**What the task requires**
Beginning with the line that mentions "has width=295, height=166.", reproduce every line through the last line of the entries, exactly, and only those.

**Entries supplied**

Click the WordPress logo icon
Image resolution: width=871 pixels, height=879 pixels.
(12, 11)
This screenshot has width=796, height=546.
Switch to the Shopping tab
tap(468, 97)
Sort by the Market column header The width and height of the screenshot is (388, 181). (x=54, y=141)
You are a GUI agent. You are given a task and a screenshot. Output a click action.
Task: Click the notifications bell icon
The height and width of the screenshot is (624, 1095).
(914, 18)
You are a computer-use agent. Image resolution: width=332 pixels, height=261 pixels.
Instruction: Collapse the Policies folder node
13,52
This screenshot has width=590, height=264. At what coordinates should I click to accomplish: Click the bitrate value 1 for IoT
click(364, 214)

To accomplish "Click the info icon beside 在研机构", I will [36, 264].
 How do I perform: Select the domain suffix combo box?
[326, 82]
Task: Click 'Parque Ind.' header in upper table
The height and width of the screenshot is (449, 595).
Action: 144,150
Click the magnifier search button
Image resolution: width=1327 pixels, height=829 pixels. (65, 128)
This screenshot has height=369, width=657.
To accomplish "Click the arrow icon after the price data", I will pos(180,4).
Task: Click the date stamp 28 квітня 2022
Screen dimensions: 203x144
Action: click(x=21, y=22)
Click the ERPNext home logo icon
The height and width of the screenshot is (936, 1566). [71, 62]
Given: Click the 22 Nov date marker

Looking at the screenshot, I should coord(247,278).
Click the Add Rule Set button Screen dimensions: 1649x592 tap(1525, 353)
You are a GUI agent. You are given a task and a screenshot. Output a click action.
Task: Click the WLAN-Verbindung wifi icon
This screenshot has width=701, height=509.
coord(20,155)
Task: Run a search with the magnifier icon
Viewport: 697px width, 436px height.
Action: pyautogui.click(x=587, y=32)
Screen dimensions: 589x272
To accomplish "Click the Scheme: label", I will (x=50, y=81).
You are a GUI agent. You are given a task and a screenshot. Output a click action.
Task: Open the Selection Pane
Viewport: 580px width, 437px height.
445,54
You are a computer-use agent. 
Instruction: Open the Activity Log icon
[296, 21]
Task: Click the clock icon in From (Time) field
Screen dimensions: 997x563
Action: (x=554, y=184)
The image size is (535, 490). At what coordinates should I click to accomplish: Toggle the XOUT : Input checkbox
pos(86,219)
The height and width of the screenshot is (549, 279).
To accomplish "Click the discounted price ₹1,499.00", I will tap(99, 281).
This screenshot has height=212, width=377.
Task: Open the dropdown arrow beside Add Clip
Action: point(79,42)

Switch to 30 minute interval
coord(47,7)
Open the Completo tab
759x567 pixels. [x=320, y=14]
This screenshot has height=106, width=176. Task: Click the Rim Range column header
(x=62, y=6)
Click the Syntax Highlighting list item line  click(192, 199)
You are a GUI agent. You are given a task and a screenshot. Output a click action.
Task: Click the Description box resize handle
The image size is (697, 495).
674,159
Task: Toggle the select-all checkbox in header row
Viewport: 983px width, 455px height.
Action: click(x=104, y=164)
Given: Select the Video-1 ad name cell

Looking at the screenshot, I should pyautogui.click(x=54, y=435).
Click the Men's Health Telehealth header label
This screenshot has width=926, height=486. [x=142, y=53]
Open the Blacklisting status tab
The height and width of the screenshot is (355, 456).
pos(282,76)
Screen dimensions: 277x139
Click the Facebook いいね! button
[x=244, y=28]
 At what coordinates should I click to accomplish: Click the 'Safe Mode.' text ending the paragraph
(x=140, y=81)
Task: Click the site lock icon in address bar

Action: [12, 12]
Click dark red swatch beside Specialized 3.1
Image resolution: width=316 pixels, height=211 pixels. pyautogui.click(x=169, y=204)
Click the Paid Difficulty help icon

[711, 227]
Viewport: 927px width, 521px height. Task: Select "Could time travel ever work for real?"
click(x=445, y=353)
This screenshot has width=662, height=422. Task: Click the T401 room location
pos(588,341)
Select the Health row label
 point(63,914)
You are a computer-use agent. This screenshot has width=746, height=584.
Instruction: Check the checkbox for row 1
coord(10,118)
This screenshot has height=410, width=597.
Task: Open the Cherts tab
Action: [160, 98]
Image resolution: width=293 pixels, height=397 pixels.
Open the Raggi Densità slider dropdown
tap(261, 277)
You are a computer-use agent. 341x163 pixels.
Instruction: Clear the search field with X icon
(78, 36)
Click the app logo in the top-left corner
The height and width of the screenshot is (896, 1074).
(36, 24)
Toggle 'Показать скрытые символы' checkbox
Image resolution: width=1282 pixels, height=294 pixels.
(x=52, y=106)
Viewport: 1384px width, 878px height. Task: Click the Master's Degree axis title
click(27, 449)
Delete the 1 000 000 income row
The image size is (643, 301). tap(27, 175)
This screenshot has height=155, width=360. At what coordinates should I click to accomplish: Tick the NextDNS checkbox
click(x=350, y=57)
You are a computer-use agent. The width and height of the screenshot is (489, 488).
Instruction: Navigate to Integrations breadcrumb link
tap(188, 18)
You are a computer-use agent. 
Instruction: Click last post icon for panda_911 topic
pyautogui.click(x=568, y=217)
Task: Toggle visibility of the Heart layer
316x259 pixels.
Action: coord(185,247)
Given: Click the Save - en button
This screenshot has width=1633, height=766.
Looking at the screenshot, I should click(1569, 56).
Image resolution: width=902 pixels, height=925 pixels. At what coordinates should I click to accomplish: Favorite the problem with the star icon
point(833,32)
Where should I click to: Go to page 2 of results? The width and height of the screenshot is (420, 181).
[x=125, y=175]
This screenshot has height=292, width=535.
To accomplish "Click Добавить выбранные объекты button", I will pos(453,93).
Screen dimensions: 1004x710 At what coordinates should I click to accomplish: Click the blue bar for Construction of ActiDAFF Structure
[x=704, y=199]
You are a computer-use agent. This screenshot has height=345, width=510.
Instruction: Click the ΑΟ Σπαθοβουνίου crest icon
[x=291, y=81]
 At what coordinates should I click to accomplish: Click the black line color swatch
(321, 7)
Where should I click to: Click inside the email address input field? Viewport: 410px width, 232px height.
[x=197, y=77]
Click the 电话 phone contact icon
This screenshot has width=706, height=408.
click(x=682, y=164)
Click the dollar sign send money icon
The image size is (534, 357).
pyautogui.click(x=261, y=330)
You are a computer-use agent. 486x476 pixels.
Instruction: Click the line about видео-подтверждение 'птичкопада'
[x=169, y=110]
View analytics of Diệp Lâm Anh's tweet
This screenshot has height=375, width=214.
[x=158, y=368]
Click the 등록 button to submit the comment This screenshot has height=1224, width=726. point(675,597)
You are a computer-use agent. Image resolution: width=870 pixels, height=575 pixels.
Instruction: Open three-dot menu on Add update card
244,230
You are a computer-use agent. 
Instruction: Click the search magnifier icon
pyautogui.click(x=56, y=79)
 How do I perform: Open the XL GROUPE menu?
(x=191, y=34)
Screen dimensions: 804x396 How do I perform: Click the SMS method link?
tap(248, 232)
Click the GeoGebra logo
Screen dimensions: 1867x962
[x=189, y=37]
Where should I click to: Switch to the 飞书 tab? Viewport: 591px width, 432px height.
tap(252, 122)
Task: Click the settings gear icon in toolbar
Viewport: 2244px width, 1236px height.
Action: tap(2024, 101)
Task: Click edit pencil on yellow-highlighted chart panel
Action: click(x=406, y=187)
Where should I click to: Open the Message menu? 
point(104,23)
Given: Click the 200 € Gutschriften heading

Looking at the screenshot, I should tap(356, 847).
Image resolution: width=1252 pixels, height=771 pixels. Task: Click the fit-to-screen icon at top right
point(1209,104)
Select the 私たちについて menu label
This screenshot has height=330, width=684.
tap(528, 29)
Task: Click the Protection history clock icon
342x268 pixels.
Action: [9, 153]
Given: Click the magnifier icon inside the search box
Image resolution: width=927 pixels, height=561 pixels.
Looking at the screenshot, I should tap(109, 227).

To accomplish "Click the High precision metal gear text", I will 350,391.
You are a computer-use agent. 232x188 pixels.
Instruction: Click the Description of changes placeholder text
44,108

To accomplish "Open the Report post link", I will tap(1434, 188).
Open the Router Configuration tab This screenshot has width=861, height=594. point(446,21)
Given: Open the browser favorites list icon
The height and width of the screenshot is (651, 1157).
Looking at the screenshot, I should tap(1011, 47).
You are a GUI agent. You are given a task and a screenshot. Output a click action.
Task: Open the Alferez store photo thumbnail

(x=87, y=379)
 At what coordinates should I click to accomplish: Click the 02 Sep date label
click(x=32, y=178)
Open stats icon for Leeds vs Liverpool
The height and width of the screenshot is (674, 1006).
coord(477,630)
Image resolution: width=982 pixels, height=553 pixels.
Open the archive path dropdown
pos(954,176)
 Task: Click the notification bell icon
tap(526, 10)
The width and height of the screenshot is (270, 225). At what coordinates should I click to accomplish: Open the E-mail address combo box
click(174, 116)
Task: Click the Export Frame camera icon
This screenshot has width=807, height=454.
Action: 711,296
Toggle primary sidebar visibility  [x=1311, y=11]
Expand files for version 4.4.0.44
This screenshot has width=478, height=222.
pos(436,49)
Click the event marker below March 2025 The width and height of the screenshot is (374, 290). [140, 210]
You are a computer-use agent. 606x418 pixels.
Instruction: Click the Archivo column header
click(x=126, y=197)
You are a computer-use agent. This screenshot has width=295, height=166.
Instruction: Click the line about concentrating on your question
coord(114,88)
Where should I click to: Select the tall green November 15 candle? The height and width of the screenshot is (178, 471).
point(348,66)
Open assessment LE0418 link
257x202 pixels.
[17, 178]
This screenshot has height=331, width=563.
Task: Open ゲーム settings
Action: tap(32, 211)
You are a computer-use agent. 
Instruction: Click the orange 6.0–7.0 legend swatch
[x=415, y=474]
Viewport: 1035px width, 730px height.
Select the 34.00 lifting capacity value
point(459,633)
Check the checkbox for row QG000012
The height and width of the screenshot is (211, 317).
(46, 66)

**Answer for this exercise**
You are a computer-use agent. This screenshot has width=295, height=166.
Instruction: Click the line about concentrating on your question
coord(114,88)
Where should I click to: Select the tall green November 15 candle? The height and width of the screenshot is (178, 471).
point(348,66)
Open assessment LE0418 link
257x202 pixels.
[17, 178]
This screenshot has height=331, width=563.
Task: Open ゲーム settings
Action: tap(32, 211)
You are a computer-use agent. 
Instruction: Click the orange 6.0–7.0 legend swatch
[x=415, y=474]
Viewport: 1035px width, 730px height.
Select the 34.00 lifting capacity value
point(459,633)
Check the checkbox for row QG000012
The height and width of the screenshot is (211, 317).
(46, 66)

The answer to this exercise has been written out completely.